**Task to carry out**:
Among the entries below, please repeat exactly and only the lines from the line containing "The height and width of the screenshot is (1050, 1148)." to the line containing "Given: Check the Opsgenie row checkbox", both lines included.

**Working data**:
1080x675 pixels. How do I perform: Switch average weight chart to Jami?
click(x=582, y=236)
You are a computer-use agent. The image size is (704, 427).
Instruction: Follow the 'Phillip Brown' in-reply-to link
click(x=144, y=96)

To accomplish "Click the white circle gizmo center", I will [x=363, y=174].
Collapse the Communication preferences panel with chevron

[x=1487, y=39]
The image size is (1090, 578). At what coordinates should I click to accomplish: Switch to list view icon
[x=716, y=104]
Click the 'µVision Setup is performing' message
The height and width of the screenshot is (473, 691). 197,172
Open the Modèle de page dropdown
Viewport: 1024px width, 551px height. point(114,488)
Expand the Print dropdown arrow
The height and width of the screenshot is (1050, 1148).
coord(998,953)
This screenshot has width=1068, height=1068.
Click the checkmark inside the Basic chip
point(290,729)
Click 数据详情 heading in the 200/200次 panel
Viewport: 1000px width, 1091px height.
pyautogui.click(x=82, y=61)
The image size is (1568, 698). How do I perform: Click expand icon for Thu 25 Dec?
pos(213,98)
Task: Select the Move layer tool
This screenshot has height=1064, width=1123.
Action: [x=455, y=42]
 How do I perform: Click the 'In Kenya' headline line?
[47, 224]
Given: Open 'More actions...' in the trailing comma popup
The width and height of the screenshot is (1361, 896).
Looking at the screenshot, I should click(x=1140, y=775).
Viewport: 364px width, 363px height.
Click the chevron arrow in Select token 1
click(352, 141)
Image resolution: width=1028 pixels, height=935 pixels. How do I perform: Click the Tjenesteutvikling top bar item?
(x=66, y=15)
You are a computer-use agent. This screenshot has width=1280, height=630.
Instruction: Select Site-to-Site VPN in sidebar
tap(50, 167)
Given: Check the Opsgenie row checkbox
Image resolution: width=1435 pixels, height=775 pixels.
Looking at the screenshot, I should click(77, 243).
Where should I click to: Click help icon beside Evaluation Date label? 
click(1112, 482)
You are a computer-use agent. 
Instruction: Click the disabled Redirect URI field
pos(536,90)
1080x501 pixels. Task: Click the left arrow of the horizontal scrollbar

**Response**:
The height and width of the screenshot is (1050, 1148).
coord(998,953)
This screenshot has width=1068, height=1068.
Click the checkmark inside the Basic chip
point(290,729)
Click 数据详情 heading in the 200/200次 panel
Viewport: 1000px width, 1091px height.
pyautogui.click(x=82, y=61)
The image size is (1568, 698). How do I perform: Click expand icon for Thu 25 Dec?
pos(213,98)
Task: Select the Move layer tool
This screenshot has height=1064, width=1123.
Action: [x=455, y=42]
 How do I perform: Click the 'In Kenya' headline line?
[47, 224]
Given: Open 'More actions...' in the trailing comma popup
The width and height of the screenshot is (1361, 896).
Looking at the screenshot, I should click(x=1140, y=775).
Viewport: 364px width, 363px height.
Click the chevron arrow in Select token 1
click(352, 141)
Image resolution: width=1028 pixels, height=935 pixels. How do I perform: Click the Tjenesteutvikling top bar item?
(x=66, y=15)
You are a computer-use agent. This screenshot has width=1280, height=630.
Instruction: Select Site-to-Site VPN in sidebar
tap(50, 167)
Given: Check the Opsgenie row checkbox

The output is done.